Why the CYFD struggles to fulfill its purpose of protecting kids

Why the CYFD struggles to fulfill its purpose of protecting kids

The Children, Youth and Families Department (CYFD) is the New Mexico state agency authorized to act on behalf of children and other vulnerable people for their protection. The CYFD fulfills a similar purpose to the role of Child Protective Services (CPS) in other states. The organization investigates claims of child abuse or neglect and theoretically has the authority to remove children from unsafe environments or connect struggling families with support services.

Unfortunately, the CYFD is notorious for failing to serve its purpose to intervene when children are at risk. In some cases, failures by the CYFD result in lifelong trauma or even the death of a vulnerable individual.
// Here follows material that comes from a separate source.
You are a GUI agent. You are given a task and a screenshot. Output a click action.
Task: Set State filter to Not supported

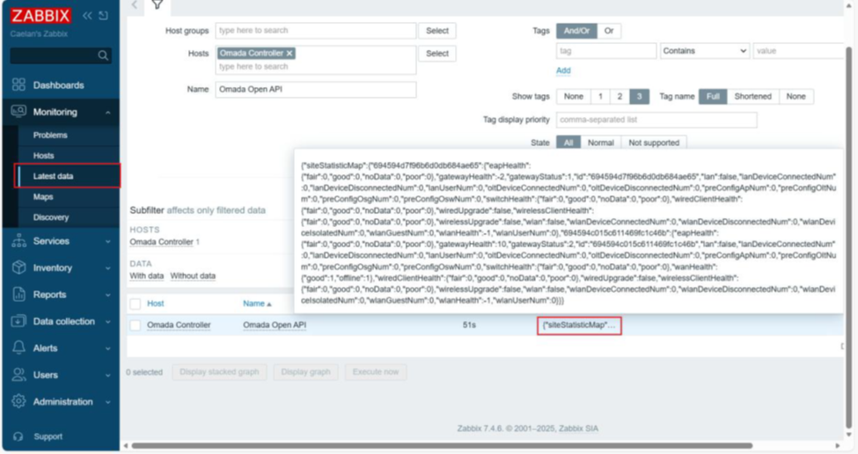pyautogui.click(x=652, y=143)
Why is it so common for the CYFD to fail in its efforts to protect children from abuse committed by family members or caregivers?

There are organizational issues with the CYFD

According to an internal review of agency obligations, it appears that the CYFD has routinely had new responsibilities added without any adjustments made to other responsibilities for the organization. This has led to contradictory and even impossible-to-meet expectations for the organization and confusion among the people working there, which makes them less effective at their jobs.
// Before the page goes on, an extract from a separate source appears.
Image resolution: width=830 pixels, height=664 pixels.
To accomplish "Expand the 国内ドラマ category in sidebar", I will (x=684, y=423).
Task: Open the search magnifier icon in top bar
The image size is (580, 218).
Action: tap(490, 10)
For example, requirements now impose stricter standards for employee conduct and training, making it harder to both hire and retain professionals at the CYFD. At the same time, the organization wants to speed up hiring as much as possible to onboard more workers, as many CYFD professionals have caseloads too high for them to manage reasonably.

The unfortunate truth is that many children who need support from the state end up slipping through the cracks in a broken system and not getting help in a timely manner. Some of these children or young adults will end up permanently traumatized, while others might actually die.

Hopefully, more attention to the failings of the CYFD in recent years will lead to significant reform at the state level. Until that occurs, family members of children in dangerous situations need to understand their rights and options. One of the many ways that people can push for reform and promotes enhanced responsibility by the state is to take legal action against the CYFD when it fails.

It is often only court rulings and financial consequences that prompt systemic change. Pursuing a lawsuit against the CYFD might be a reasonable response if the agency investigated and substantiated claims against a family but failed to intervene for the protection of a child.